By Evan Nicole Brown
The monomyth, or hero’s journey, is a classic storytelling arc: A person is called to action and challenged by adventure, ultimately emerging transformed. Ini Archibong, the Nigerian-American artist and designer, is on a hero’s journey of his own these days, as he presents a constellation of new projects, pieces, and collections around the world. Each one is an exercise in place-making, carving out space for a Black aesthetic universe that has previously been underexplored by the mainstream.
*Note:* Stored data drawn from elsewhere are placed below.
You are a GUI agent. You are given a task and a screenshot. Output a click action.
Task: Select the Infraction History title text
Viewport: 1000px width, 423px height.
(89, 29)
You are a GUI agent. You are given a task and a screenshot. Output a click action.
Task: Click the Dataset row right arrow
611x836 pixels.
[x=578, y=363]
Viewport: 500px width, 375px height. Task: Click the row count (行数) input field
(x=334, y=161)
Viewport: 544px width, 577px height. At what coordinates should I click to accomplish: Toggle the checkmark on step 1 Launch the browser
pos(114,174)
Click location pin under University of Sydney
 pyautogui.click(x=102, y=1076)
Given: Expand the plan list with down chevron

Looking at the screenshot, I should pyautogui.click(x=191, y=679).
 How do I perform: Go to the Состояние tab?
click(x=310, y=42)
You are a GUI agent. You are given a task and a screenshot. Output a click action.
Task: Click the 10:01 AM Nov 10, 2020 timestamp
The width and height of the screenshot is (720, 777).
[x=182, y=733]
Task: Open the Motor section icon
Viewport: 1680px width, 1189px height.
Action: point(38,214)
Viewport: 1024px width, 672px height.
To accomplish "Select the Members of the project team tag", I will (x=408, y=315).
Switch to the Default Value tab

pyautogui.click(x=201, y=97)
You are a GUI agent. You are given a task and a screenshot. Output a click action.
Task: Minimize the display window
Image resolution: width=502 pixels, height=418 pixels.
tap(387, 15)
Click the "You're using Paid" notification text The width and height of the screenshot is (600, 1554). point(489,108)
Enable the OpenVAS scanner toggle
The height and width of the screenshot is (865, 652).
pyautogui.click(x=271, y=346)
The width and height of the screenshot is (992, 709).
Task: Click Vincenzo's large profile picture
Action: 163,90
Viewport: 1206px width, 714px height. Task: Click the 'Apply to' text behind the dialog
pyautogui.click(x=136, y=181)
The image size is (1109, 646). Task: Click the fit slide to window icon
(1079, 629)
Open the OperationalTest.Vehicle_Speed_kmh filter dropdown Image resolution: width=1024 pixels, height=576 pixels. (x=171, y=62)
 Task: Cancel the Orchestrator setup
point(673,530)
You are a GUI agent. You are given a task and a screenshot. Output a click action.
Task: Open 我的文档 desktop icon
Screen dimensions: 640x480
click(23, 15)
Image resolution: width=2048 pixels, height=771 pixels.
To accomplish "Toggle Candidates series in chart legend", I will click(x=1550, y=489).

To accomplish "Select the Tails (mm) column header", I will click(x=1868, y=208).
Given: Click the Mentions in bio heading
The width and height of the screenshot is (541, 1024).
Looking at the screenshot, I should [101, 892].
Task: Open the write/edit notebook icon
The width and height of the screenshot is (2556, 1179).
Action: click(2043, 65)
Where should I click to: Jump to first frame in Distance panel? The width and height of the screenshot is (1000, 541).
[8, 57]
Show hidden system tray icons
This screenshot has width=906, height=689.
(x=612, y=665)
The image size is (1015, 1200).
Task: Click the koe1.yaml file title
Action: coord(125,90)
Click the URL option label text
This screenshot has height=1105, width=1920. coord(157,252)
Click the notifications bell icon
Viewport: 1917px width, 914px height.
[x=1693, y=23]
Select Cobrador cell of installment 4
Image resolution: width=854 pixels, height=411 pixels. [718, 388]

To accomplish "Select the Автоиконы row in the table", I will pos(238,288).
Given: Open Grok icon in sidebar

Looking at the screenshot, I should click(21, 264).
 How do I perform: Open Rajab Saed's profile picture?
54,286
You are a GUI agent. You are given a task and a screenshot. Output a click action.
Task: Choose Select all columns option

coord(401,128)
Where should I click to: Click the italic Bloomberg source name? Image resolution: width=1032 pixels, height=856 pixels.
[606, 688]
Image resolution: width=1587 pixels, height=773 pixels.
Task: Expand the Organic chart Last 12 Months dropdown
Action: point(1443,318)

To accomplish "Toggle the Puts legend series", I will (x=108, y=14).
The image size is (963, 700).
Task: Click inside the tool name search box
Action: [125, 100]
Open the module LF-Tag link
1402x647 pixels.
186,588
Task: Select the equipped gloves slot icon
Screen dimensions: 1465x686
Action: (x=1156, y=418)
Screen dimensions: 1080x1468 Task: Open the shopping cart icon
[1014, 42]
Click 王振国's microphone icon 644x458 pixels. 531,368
At the London Design Biennale this past June, Archibong debuted the Pavilion of the African Diaspora, the first of three architectural follies—part-sculpture, part-temporary monument—called The Sail, The Wave, and The Shell. (The latter two will be unveiled in New York and Miami, respectively, later this year.) Realized with the help of project manager, Tamara N. Houston and architectural oversight from Perkins&Will, the swooping structure, made of aluminum, sail fabric, and stone, won this year’s best-design medal. A gathering space and forum for cultural programming on the River Terrace at Somerset House, it builds on Archibong’s interest in how Black people have been displaced around the globe—the Middle Passage as a shared odyssey. It’s a topic that dovetails with resonance, the theme of this year’s Biennale. “I thought about the reverberations that our creative voices have around the world,” notes Archibong, speaking by phone from Switzerland, where he has lived and worked since 2014. “Every time a reverberation comes from any corner of the globe, from a member of the diaspora, it affects the world. It’s almost like a rallying call.”
Archibong grew up in Pasadena, California, and studied environmental design at ArtCenter College of Design. As he recalls, “The furniture I was making wasn’t understood at first, because it was art as furniture.” Jerry Helling, the president and creative director of Bernhardt Design, who was teaching a studio course at ArtCenter, became an early champion. Bernhardt eventually put the table that Archibong made with two classmates (he was behind the sculptural legs) into production. In the decade since, more commissions and collaborations have taken shape, among them a watch for French luxury brand Hermès and an array of pieces for the London-based furniture maker Sé.
Three years ago, Knoll, the renowned American brand, tapped Archibong to create new furniture for them, set to launch in January. Mass production hadn’t been Archibong’s primary focus, but he was excited by the opportunity to design for a new scale—taking cues from Scandinavian modernism and midcentury icons like the molded-plywood Eames lounge chair. “I’m drawing from all those things to make a singular, monolithic representation within the chair,” Archibong notes of his new collection, which includes an indoor-outdoor table and café chairs. Following AD 100 architect Sir David Adjaye, he is the second Black designer to join Knoll’s legendary roster.
Still, it’s Archibong’s sculptural approach to form-making (and the medium’s capacity for storytelling) that sets him apart. Four years after Marc Benda, of the New York gallery Friedman Benda, began working with Archibong on a glass-and-brass chandelier, their collaboration has evolved into a solo show of Archibong’s most experimental pieces to date. “The gallery work is the most personal part of my work,” he says of the new exhibition, on view October 7–November 2. “There’s no brief; it’s just me expressing myself and my feelings through objects and the messages that I want to convey.”
Allowing his personal evolution to inspire the results, Archibong has created a collection that is the manifestation of different points along his parallel creative journey. Materials like marble, glass, brass, and obsidian wink at the heaviness and lightness of life, their coexistence inevitable. The Manna chandelier is a dynamic arrangement of glass orbs whose oblong forms are mirrored in a console of the same name. And the colors that seem based on ones found in nature (a vermilion sunset, a navy sky) appear all the more saturated as light filters through the glass. Two illuminated stone obelisks—one black granite, the other white marble—emanate a stable, smoky glow while nodding to the reverential monuments of Ancient Egypt.
Though Archibong’s projects may differ in scale and scope, his endgame remains the same: to design his way into history, while giving form to the limitless abstraction of the Black experience. In a sense, he is like a visual griot—a storyteller in West African culture who uses language to build worlds and preserve history. “Because there isn’t a canon of what the diaspora is, as a unified entity, it gives me the opportunity to invent it,” reflects Archibong. “With a certain part of my work I’m creating mythology for the diaspora that can stand on its own.”